Later on this will be used in order to provide support for CVS update of a context (i.e. it will show you that you need to update 10 files, and make it possible to update them fast) .

Session tracking (aka “online users”)

I made a small listener that listens to all the sessions opened on ParaDe. If you go on the front page, you can now see who is online (i.e. who has a session). This may not be entirely accurate, since they might be issues with session expiration. I know it doesn’t work super-well yet, but will improve it, since it’s cool.

By the way - if someone knows something about ajax-based chats or such, and has some time to give me a hand, we could put a small Gmail-like chat in ParaDe. I don’t have so much time for developing this kind of thing now, but I guess that it would be a useful feature).

Improved error pages

Well, maybe you saw them already if you try to access ParaDe while it restarts. Basically, instead of having an ugly error page from tomcat, you get something that looks slightly nicer.

CVS hook

This ain’t in place yet, but when it will be, ParaDe will be notified of every commit that is done. Besides of informing people that something changed, it could for instance be used in order to generate statistics (since ParaDe knows that if Bob commits something in Alice’s repository, it was still Bob’s commit).

More documentation

February 27th, 2008

Some ideas of other things to document:

  • the ParaDe cache model
  • various Hibernate tweaks, and ParaDe’s optimised cache configuration
  • the templating mechanism
  • ParaDe servlets and ViewManagers
  • Parade model managers: CVSManager, FileManager, RowManager, AntManager, MakumbaManager
  • ParaDe access control
  • the complex logging mechanism and ideas on how to improve it
  • the TriggerFilter mechanism

ParaDe and JNotify

February 27th, 2008

In this post I’ll try to provide some insights on how JNotify is used by ParaDe to keep its cache up-to-date.

Some words about JNotify

JNotify is a Java library that allows Java applications to receive file system events on windows and linux. It basically is a Java wrapper around events issued by the OS, making it possible to watch given files.

In order to do so, one needs to add watches (represented by a JNotify listener) on a given path, with several other options (whether to watch files in sub-directories, which kind of actions to watch, …).

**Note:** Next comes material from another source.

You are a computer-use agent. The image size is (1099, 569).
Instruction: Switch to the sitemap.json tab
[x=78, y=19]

The possible actions to watch are:

  • creation of a file
  • deletion of a file
  • modification of a file
  • name change of a file

On registration, JNotify will inform the OS that it wants to add a watch on the specific directory or file of the directory. Linux needs to have one watch per-file (directory watches don’t inform of changes in the files of a directory), hence it is useful to increase the max_user_watches limit in /proc/sys/fs/inotify.

JNotify listeners in ParaDe

ParaDe handles the notification of watches on startup, through the org.makumba.parade.model.Parade#addJNotifyListeners(). ParaDe only registers user rows, but not the root row (i.e. the ParaDe webapp itself).

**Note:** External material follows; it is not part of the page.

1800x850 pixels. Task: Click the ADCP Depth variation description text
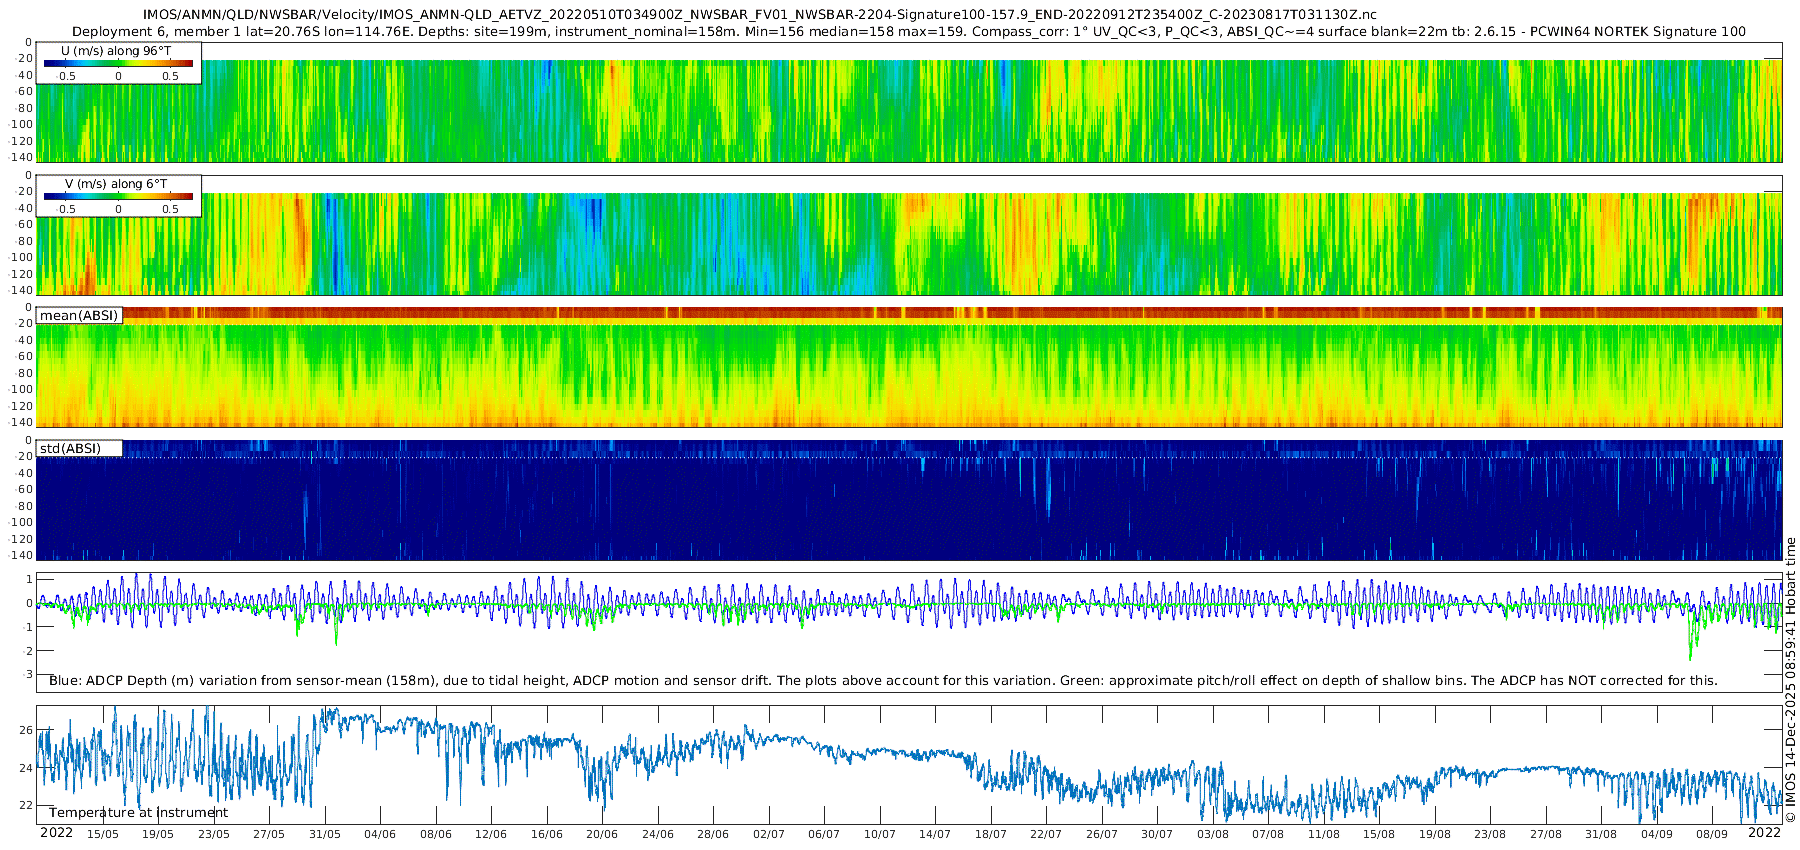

Depending on the event, it then performs specific operations on the concerned file, or rather on its cache. Those actions are carried out in a single Hibernate transaction, and before any cache update is carried out, two checks are performed:

File name filtering

The org.makumba.parade.tools.SimpleFileFilter specifies which files are relevant to the ParaDe cache. Following files are excluded:

  • temporary files
  • .class files
  • CVS-related files (directories, temporary files due to merge/update)
  • tomcat-specific directories (work, logs)
  • internal ParaDe files (starting with “_new_”)
  • temporary Unison files

Lock verification

It can happen that some actions lead to a massive modification or change in the file system. In this case, performing a per-file cache update through JNotify is very resource-consuming, since the JNotify listeners don’t have a context and need to query for the cache object on every access, triggering one transaction per file.

For this reason, ParaDe has per-file and per-directory locking mechanisms: when a CVS update is triggered from the ParaDe UI, it will automatically create a lock: a file that ends with “.parade-lock~” and is named after the file or directory to lock is created and removed before and after the operation is performed. That way the JNotify listener can detect a lock and ignore events occurring at this specific path.

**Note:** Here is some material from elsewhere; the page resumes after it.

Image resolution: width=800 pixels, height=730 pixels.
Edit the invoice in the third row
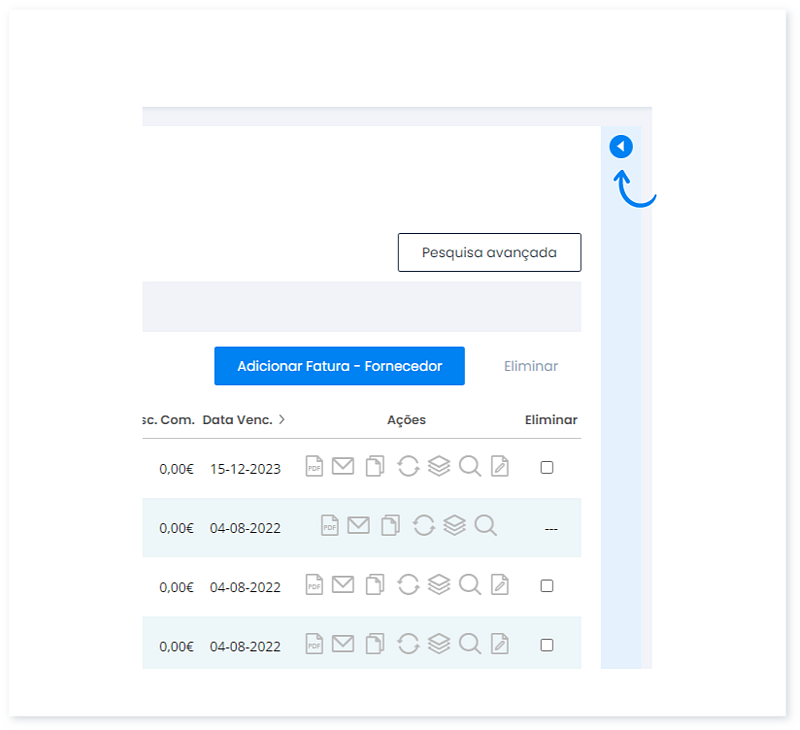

Locks are created and removed through the org.makumba.parade.model.Parade#createFileLock(), org.makumba.parade.model.Parade#removeFileLock(), org.makumba.parade.model.Parade#createDirectoryLock() and org.makumba.parade.model.Parade.removeDirectoryLock() methods. These are called on:

  • lcaol and recursive CVS update
  • CVS add, addBinary, delete, update
  • file creation/edition/deletion through the ParaDe UI

Limitations of the current mechanism

Even though it is heavily optimised for performance, the current mechanism has some drawbacks and limitations. Those are:

  • the lack of context on event notification. Whenever an event is fired, the JNotify listener needs to re-build its context, which leads to an expensive Hibernate transaction. Eventually, this brings a high load on the server, especially in case of a massive update (e.g. in the case of a Unison synchronisation that brings in many events)
  • the lack of control on which files to watch. It would be much more convenient to be able to filter out which files to watch by a set of names / patterns, instead of watching each single file and then filtering it out within ParaDe (through the SimpleFileFilter). Furthermore, this kind of “global watching” can lead to inconsistent error messages, e.g. when a temporary Unison file is created and remove right afterwards (the error message then looks like “registerToSubTree : warning, failed to register /path/to/file: Permission denied“).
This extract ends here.